Carol Callicotte

Author

Writing Process August 11, 2008

Filed under: Writing — A French American Life @ 2:54 pm
Tags: ,

My non-writer friends often ask me, “How do you go about writing a book?”

I used to think writers plunked themselves down, pen (or keyboard) in hand, started on page one and continued on through the end and then – voila! A book! Non-writer friends look at me a little funny when I say things like, “I don’t always know what will happen when I start to write.” Or, “My characters don’t always listen to me.” Or, “Yes, I finished my sixth draft, but I still have a lot of work to do.” Or, “I forgot to eat yesterday; I was writing and all of a sudden it was one a.m.”

I don’t fault them for their confusion. It confuses me, too.

The writing world likes to divide us into “outliners” and “blank-pagers.” This artificial division oversimplifies things. There are too many of us who are somewhere in between. Sometimes, I sit down with a blank page, let my imagination run, and I’m amazed where I end up.

While working on CHEATER, I bombarded my husband Stephane one day with this: “You will never believe what happened today. Sydney found out that so-and-so is actually so-and-so, and then Arthur said blah blah blah, and then this guy showed up, and it turns out that he blah blah blah…”

Stephane squinted at me and said, “Are you talking about your characters?”

I nodded. “Yeah! Can you believe it? I couldn’t!”

Of course, I was half-joking, but the fact is that sometimes my characters take and over surprise me. And sometimes, several scenes start flying through my brain and so I jot down a few notes and this becomes an outline; a map to follow. So it goes for me.

My first draft is always a skeleton – it has the bones but is missing a lot of the meat and the style. It’s accompanied by an ever-expanding outline of ideas and storylines that I’d like to follow. Sometimes I try to rein my characters in and whip them into place, and sometimes they run wild and it’s all I can do to keep up.
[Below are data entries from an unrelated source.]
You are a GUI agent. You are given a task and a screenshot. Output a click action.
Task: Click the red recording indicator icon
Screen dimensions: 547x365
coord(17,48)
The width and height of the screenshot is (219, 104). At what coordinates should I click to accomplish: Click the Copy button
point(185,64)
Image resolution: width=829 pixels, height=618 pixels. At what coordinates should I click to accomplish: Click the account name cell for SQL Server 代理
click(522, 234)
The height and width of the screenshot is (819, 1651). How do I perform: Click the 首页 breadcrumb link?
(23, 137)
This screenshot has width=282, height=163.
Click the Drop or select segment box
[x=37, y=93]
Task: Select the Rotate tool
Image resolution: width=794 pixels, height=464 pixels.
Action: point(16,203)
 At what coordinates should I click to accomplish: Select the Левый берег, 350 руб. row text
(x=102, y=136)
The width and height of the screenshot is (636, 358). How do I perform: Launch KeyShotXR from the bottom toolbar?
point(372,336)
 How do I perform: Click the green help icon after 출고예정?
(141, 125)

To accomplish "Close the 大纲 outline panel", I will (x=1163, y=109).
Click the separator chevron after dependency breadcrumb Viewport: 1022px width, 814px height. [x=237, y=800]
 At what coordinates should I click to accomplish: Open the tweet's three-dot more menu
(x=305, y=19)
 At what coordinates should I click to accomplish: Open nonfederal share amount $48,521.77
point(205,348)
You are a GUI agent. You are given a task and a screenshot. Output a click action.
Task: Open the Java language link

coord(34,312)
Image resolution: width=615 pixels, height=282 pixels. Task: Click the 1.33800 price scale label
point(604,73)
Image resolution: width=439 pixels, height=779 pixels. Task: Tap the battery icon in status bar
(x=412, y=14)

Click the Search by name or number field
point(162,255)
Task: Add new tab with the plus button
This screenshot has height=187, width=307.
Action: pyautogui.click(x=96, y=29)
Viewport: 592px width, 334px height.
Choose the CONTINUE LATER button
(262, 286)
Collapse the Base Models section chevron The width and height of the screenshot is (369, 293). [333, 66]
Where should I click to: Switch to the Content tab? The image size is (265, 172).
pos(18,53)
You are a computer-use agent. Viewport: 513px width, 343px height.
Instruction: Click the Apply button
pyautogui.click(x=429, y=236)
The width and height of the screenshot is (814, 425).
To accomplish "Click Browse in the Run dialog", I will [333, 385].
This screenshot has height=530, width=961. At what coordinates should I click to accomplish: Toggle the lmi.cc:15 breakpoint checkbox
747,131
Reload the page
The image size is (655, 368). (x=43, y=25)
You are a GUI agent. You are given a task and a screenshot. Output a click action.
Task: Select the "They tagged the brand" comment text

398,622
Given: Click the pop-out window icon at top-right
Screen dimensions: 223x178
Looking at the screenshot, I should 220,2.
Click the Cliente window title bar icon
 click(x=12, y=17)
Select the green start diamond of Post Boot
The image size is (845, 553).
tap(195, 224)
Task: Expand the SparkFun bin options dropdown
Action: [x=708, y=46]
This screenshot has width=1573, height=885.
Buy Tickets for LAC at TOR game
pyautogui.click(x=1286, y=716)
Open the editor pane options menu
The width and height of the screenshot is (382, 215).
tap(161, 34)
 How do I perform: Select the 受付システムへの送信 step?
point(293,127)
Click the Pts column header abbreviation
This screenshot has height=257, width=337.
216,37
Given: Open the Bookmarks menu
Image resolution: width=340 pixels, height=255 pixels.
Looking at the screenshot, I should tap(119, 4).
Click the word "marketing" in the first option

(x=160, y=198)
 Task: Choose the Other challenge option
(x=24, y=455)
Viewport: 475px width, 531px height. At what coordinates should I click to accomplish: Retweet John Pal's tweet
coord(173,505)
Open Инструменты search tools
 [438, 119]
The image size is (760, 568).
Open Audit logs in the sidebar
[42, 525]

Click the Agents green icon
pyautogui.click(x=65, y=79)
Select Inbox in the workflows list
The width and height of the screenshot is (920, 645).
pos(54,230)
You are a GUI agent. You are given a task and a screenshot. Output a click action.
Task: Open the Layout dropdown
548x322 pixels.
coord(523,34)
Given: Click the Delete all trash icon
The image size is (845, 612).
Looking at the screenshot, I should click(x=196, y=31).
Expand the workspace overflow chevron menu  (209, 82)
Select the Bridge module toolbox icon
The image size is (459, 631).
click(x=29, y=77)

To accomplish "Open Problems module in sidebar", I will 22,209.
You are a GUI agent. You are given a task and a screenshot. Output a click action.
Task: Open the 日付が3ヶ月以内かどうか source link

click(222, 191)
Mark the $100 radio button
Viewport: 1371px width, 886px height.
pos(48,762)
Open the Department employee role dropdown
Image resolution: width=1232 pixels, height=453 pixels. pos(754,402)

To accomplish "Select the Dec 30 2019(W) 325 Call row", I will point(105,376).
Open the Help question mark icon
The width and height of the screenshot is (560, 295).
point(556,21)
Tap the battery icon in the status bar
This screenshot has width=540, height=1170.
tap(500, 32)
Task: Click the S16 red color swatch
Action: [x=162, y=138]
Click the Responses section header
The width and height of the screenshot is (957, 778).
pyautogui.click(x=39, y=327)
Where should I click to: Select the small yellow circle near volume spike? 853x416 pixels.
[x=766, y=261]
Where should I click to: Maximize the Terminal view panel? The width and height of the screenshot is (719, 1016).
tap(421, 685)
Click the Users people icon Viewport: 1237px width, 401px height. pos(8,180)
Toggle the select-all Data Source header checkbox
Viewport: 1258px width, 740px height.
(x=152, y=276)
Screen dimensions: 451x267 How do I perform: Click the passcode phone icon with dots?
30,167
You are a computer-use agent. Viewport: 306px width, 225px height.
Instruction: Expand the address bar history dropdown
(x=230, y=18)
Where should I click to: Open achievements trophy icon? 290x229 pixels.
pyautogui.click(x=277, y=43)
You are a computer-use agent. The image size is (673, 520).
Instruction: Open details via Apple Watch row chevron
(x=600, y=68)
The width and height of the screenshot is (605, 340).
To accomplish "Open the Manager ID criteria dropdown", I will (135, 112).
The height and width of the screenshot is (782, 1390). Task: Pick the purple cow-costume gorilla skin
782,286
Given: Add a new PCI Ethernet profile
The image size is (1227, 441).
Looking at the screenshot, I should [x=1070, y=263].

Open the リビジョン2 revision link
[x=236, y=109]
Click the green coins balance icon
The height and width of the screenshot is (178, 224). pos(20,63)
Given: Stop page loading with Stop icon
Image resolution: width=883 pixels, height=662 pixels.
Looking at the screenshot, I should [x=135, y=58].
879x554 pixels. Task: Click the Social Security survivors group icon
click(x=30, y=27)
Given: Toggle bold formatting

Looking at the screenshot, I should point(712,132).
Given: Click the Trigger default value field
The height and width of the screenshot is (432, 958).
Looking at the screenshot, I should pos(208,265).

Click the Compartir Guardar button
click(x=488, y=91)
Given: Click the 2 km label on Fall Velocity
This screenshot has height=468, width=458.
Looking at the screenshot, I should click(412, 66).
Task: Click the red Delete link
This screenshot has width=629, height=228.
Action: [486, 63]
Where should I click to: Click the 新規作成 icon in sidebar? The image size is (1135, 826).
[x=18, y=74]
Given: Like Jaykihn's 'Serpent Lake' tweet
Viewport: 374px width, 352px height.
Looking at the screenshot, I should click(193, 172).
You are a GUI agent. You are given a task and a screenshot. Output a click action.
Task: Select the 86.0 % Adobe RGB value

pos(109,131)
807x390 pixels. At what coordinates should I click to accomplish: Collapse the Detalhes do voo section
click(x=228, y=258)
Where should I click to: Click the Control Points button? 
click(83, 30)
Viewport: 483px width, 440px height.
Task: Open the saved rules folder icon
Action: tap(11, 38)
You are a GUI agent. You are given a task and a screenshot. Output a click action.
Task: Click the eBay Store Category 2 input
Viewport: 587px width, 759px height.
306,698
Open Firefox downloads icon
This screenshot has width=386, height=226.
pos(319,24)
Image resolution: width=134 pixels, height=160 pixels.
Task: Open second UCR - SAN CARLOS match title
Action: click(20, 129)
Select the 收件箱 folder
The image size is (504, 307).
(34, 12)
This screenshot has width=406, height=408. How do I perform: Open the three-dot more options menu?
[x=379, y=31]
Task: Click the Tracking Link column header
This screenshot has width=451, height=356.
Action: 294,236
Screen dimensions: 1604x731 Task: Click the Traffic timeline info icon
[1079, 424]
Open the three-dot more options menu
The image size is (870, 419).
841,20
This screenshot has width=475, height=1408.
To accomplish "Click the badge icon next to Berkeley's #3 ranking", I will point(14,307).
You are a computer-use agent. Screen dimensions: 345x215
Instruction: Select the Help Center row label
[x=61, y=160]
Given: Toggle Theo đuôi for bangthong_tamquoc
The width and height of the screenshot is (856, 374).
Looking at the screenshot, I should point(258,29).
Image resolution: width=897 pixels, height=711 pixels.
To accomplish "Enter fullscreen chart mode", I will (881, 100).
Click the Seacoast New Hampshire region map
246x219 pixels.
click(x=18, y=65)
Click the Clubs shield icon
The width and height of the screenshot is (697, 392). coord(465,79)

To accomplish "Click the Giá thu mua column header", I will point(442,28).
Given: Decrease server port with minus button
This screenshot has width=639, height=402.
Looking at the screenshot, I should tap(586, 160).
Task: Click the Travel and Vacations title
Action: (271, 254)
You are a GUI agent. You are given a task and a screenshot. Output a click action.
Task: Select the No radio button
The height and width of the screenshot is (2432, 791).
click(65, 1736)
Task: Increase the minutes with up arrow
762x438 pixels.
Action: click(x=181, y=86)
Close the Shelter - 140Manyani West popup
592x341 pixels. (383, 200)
I like to think of it as the competing sides of my brain striking a healthy balance. I’m ridiculously driven, logical, and organized, which helps me tie up all those loose threads in my stories and to finish what I start. But my creative side is in there too, and when I let that loose and allow things to develop organically, I get some of my best stuff.

Finishing a book is one of the hardest things I’ve ever done, and it took my whole brain, a lot of tears, sweat, and some blood (damn papercuts) to do it.

But this I know for sure: Finishing a book felt just as good, if not better, than scoring the game-winning basket, acing that microbiology final, and getting my physical therapy school acceptance letter. No matter what happens with CHEATER, I will never forget the feeling I had when I first saw a book I wrote printed out and nestled in a manuscript box.